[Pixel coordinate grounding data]
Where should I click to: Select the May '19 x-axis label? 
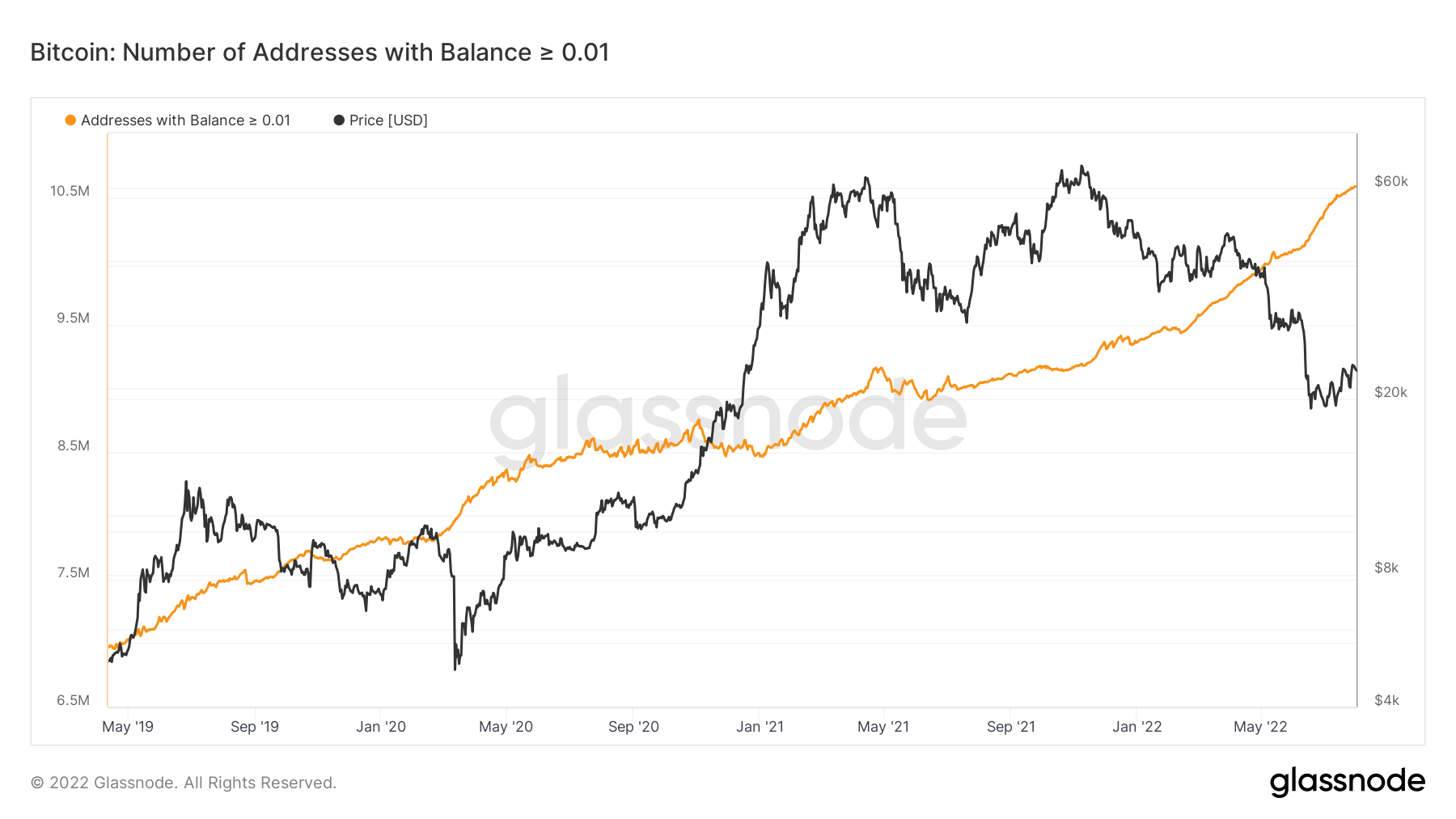tap(128, 727)
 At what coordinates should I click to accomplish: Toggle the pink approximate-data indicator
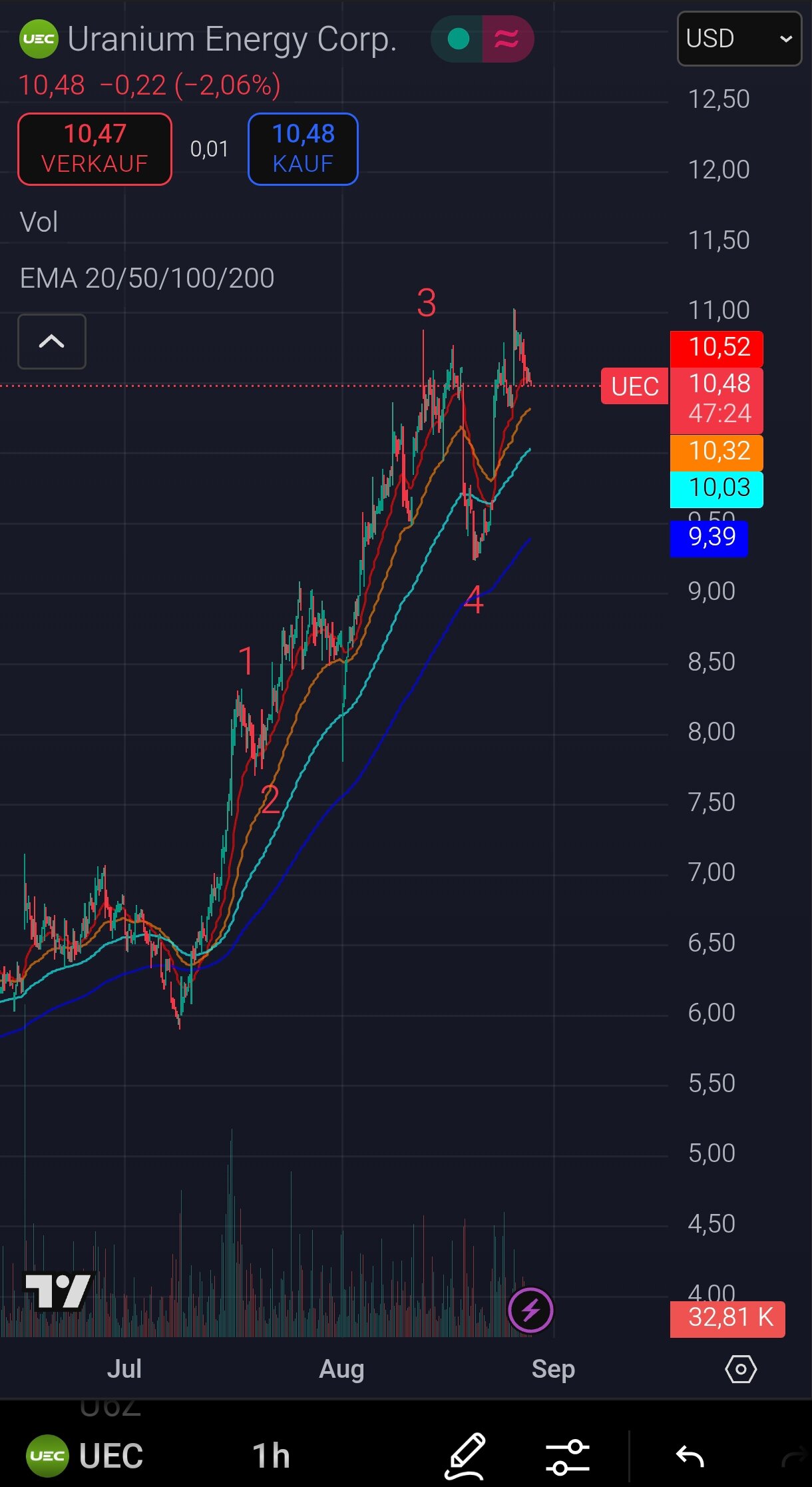[507, 39]
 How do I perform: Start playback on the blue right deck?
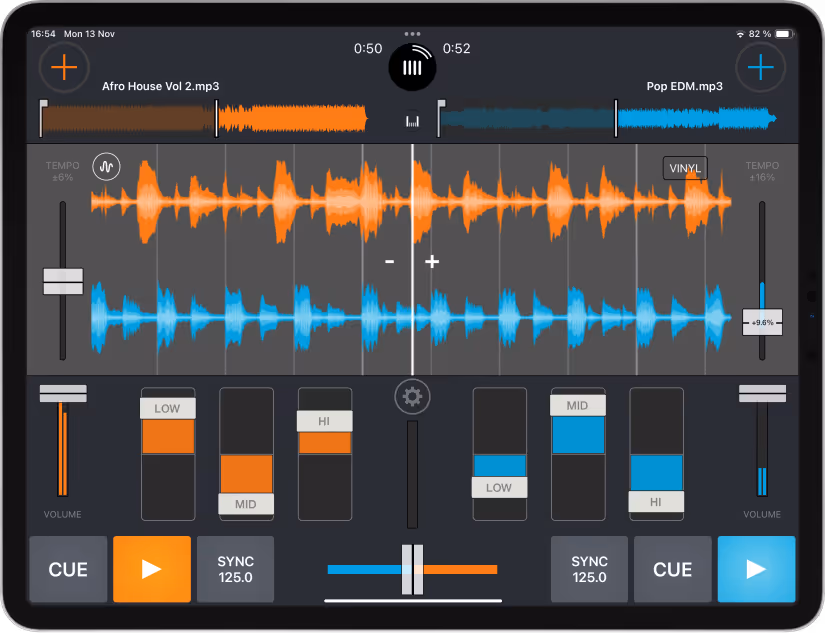coord(756,569)
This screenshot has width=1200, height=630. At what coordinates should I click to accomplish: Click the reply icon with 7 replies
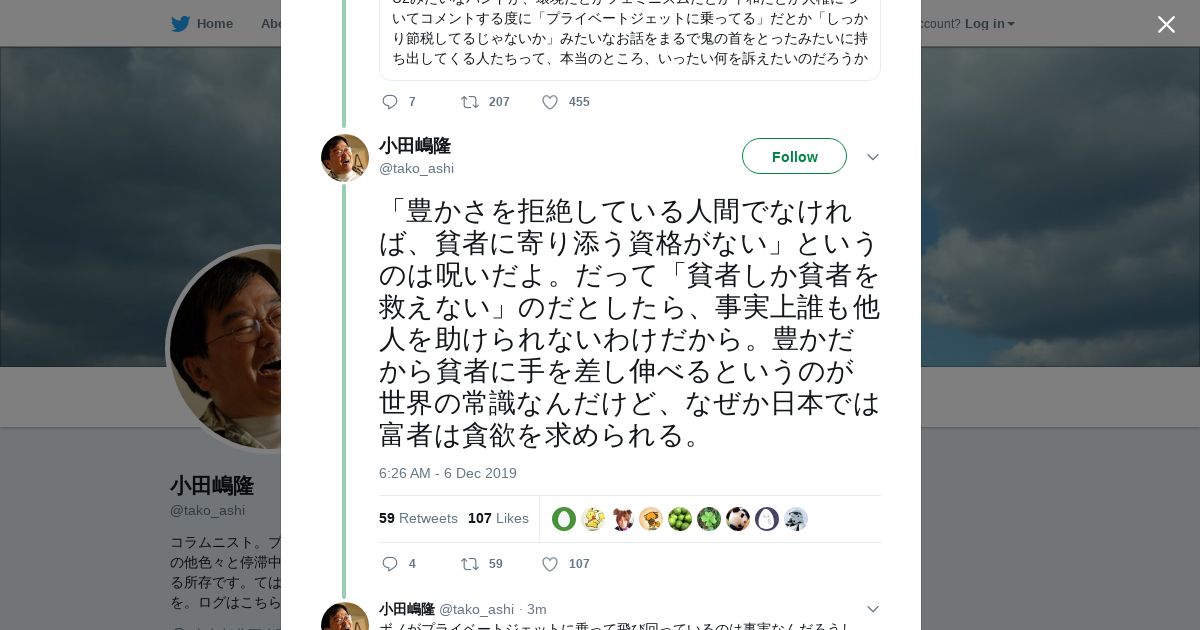pos(390,102)
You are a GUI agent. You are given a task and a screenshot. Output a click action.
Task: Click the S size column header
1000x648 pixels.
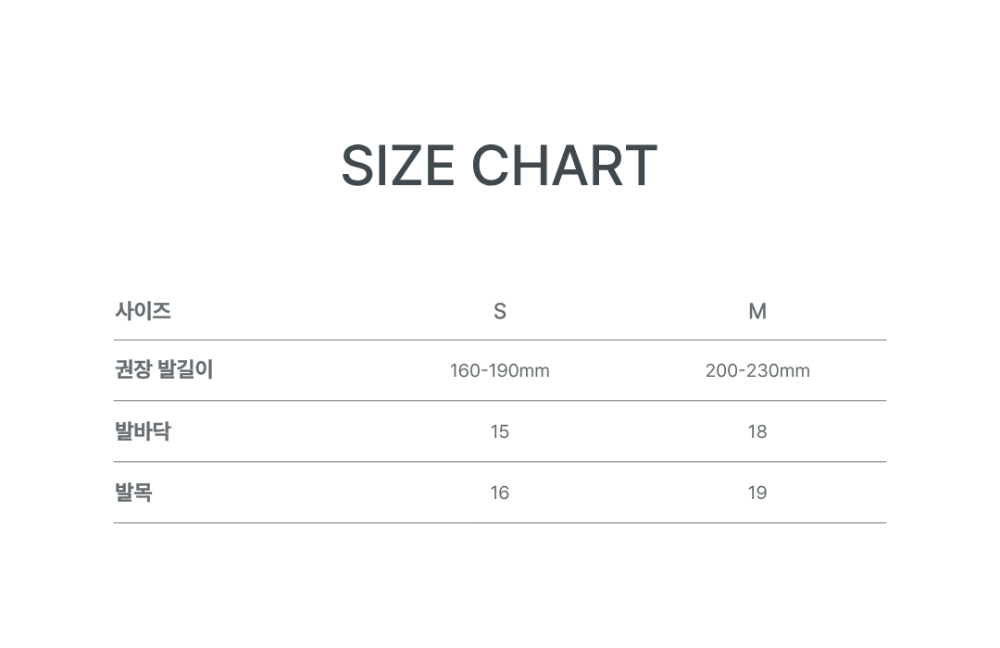point(500,311)
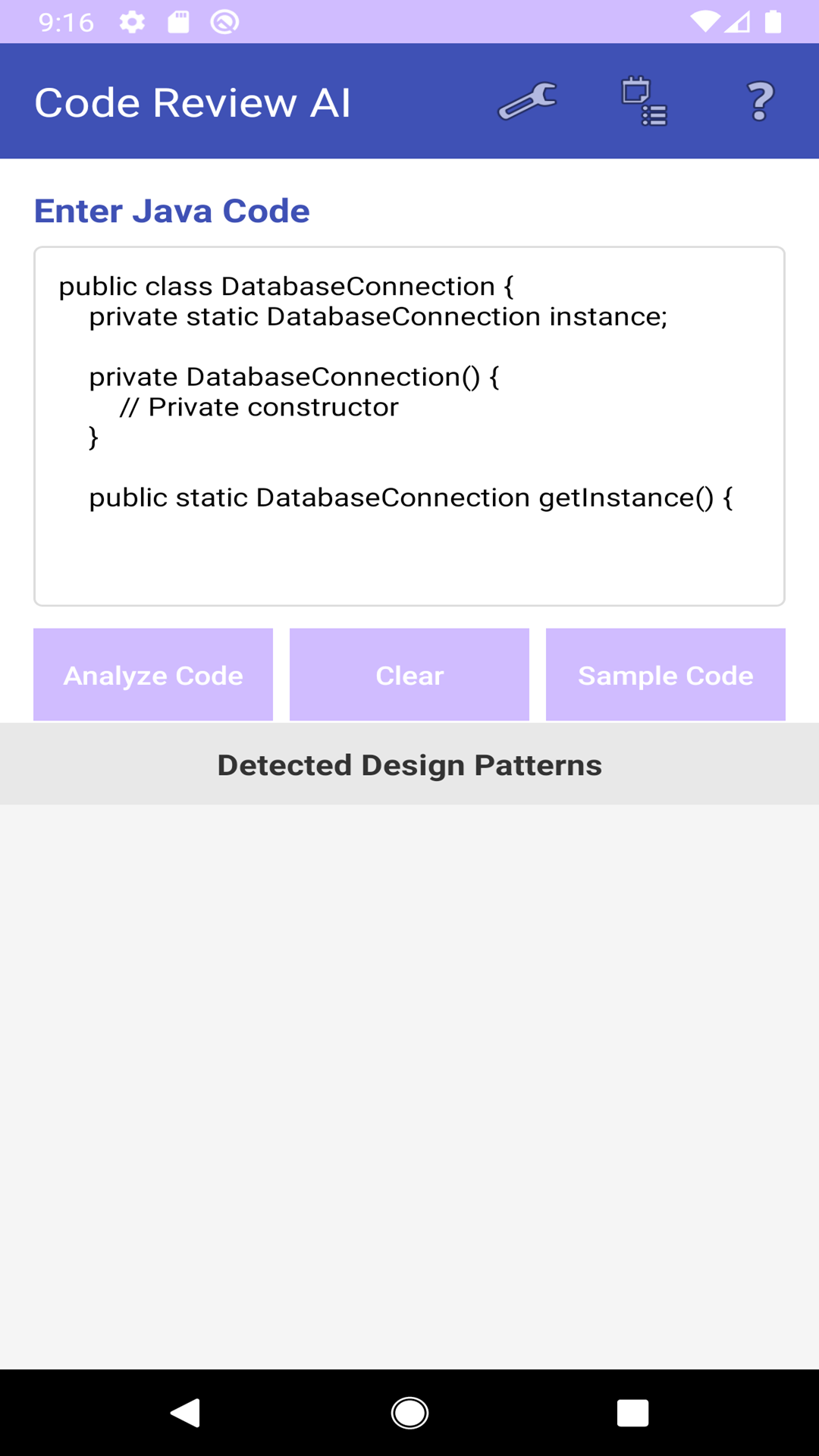Open recent apps with square button
Image resolution: width=819 pixels, height=1456 pixels.
tap(632, 1414)
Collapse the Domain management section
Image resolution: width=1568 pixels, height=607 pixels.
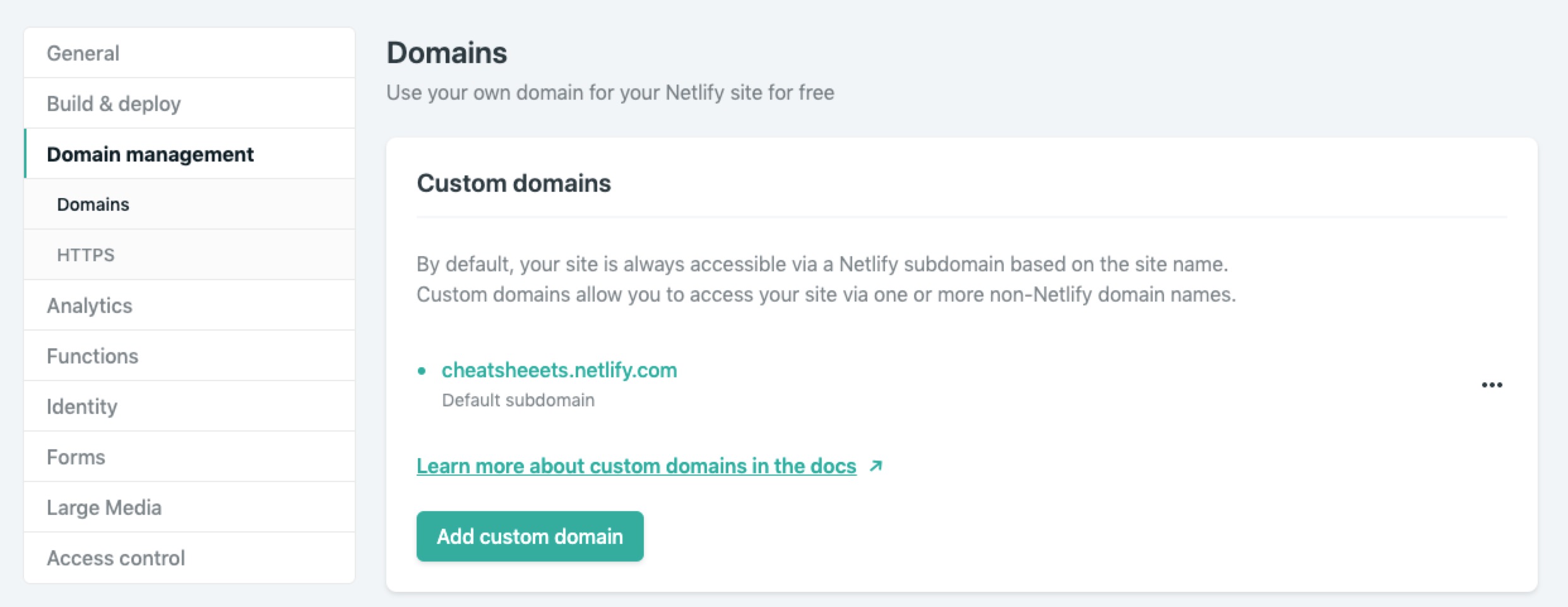click(150, 155)
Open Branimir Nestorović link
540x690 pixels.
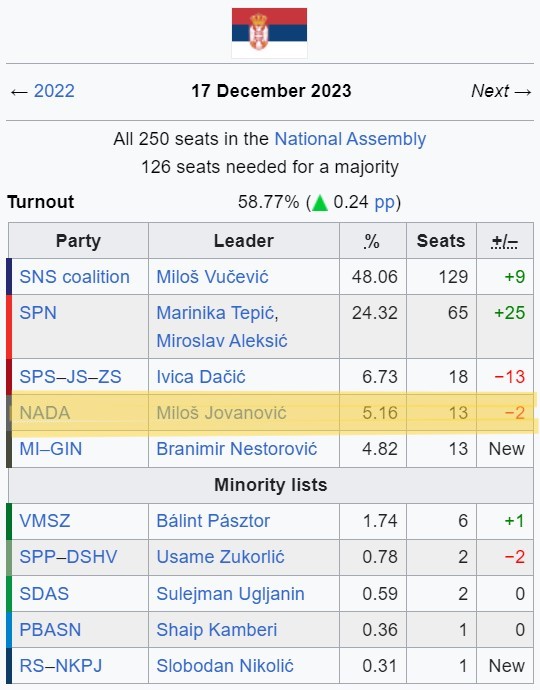pos(237,449)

**Work order:** Leave out the pictures, and retype exactly the lines from the one containing "At what coordinates should I click to accomplish: Toggle" through the final line of the data.

**Response:**
 At what coordinates should I click to accomplish: Toggle the pink approximate-data indicator
[507, 39]
 How do I perform: Start playback on the blue right deck?
coord(756,569)
This screenshot has width=1200, height=630. At what coordinates should I click to accomplish: Click the reply icon with 7 replies
pos(390,102)
You are a GUI agent. You are given a task and a screenshot. Output a click action.
Task: Click the S size column header
1000x648 pixels.
point(500,311)
Open recent apps with square button
Image resolution: width=819 pixels, height=1456 pixels.
tap(632, 1414)
Collapse the Domain management section
Image resolution: width=1568 pixels, height=607 pixels.
click(150, 155)
Open Branimir Nestorović link
540x690 pixels.
pos(237,449)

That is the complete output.